Large language models (LLMs) are increasingly being used to synthesize and reason about source code. However, the static nature of these models' knowledge does not reflect the fact that libraries and API functions they invoke are continuously evolving, with functionality being added or changing. While numerous benchmarks evaluate how LLMs can generate code, no prior work has studied how an LLMs' knowledge about code API functions can be updated. To fill this gap, we present CodeUpdateArena, a benchmark for knowledge editing in the code domain. An instance in our benchmark consists of a synthetic API function update paired with a program synthesis example that uses the updated functionality; our goal is to update an LLM to be able to solve this program synthesis example without providing documentation of the update at inference time. Compared to knowledge editing for facts encoded in text, success here is more challenging: a code LLM must correctly reason about the semantics of the modified function rather than just reproduce its syntax. Our dataset is constructed by first prompting GPT-4 to generate atomic and executable function updates. Then, for each update, we generate program synthesis examples whose code solutions are prone to use the update. Our benchmark covers updates of various types to 54 functions from seven diverse Python packages, with a total of 670 program synthesis examples. Our experiments show that prepending documentation of the update to open-source code LLMs (i.e., DeepSeek, CodeLlama) does not allow them to incorporate changes for problem solving, and existing knowledge editing techniques also have substantial room for improvement. We hope our benchmark will inspire new methods for knowledge updating in code LLMs.

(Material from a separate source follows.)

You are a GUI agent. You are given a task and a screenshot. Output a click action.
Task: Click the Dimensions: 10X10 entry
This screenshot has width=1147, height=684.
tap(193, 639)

翻译：大型语言模型（LLM）正日益广泛地用于源代码的合成与推理。然而，这些模型知识的静态特性无法反映其调用的库和API函数持续演进、功能不断增减变化的现实。尽管已有众多基准评测评估LLM生成代码的能力，但尚无研究探讨如何更新LLM关于代码API函数的知识。为填补这一空白，我们提出CodeUpdateArena——一个面向代码领域的知识编辑基准。该基准中的每个实例包含一个合成的API函数更新以及一个使用更新功能的程序合成示例；我们的目标是在不提供更新文档的情况下，通过更新LLM使其能够解决该程序合成问题。相较于针对文本编码事实的知识编辑，此处的成功更具挑战性：代码LLM必须正确推理修改后函数的语义，而非仅复现其语法。我们通过首先生成GPT-4生成原子化且可执行的函数更新来构建数据集，随后为每个更新生成其代码解决方案倾向于使用该更新的程序合成示例。本基准涵盖对七个不同Python包中54个函数的多类型更新，共包含670个程序合成示例。实验表明：为开源代码LLM（如DeepSeek、CodeLlama）前置更新文档并不能使其有效整合变更以解决问题，现有知识编辑技术也存在显著改进空间。我们希望本基准能激发代码LLM知识更新方法的新研究。